■ Text under study:
-----

In the beginning of May, less than a week after finding two lumps, Beckys lymph system was overpowered by cancer (multicentric lymphosarcoma). Within a few days she was unable to eat, struggling to drink, and fighting for every breath. By the time I knew what was going on, it was too late to even take her somewhere nice for a last walk, as she was too ill to walk far. I couldn't leave her side that last week, being torn apart as I watched her fade away so quickly.
It was the worst week of my life by far.
RIP Becky I miss you so much
Becky always gave every bit of her spirit and soul in everything I asked of her, all she ever asked in return was to be near me.
It breaks my heart that she did not have the many happy golden years that she deserved, that I expected her to have.

-----

■ Dataset extract:
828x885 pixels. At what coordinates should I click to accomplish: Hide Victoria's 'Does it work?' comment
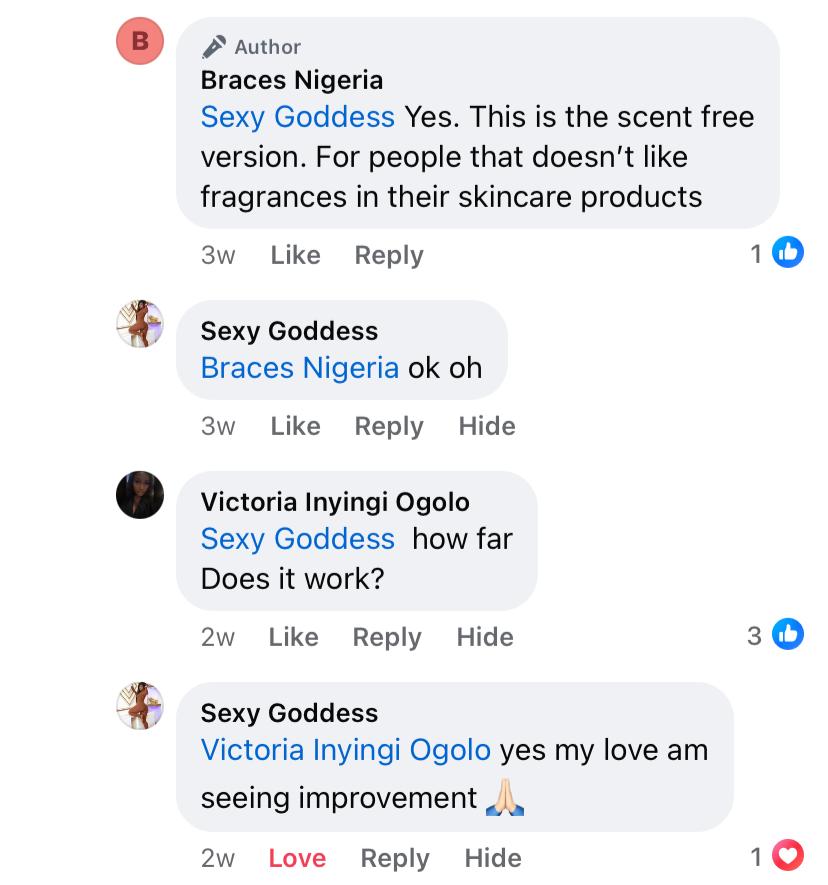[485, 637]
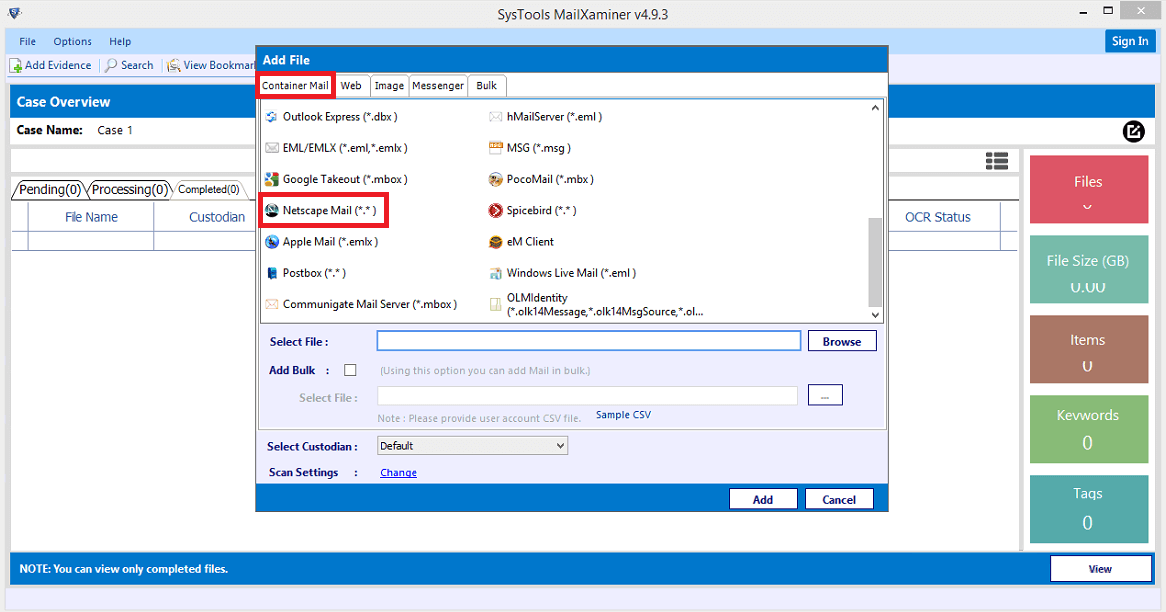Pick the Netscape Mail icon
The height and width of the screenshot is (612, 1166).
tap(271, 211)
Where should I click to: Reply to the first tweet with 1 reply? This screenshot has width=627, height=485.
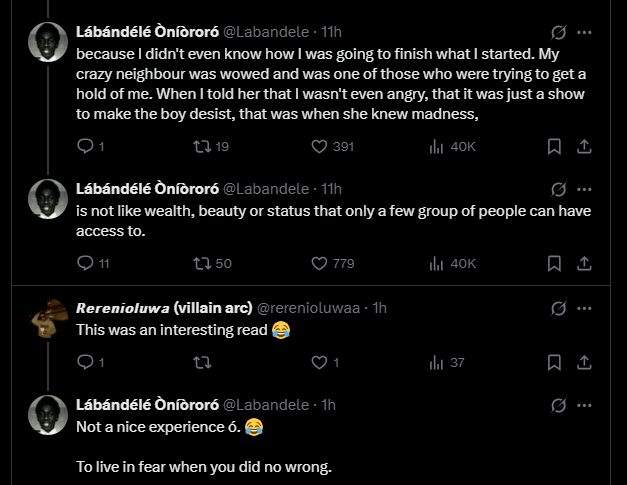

-----

■ Assignment: Continue the tribute to Becky, picking up right after its final sentence.

■ Result:
The evening she died I wrote this for her:
How quickly time slips away
We were having such fun only yesterday
Plenty of time for our lives to be totally entwined and united
Not as much time as was taken for granted
Not enough time in forever to make this feel right
Part of my soul, part of my shadow, is lost tonight
Now, some six weeks on, I still think about her (and therefore cry) many times every day. However, I realise that the reason it hurts so much to loose my Golden Girl, and the reason that loosing her has left such a huge hole, is because of the enormous amount of life and great and good things that she brought into my life. I am grateful for every single day that I had her there with me. My other dogs have pulled me back to functioning in the real and present world, and I realise how lucky I am to have them, how precious every moment is. I think I appreciate them more than ever now. I feel the need to enjoy every moment I can with them. After all, the only thing we can be certain of, is that we have the moment that we are in.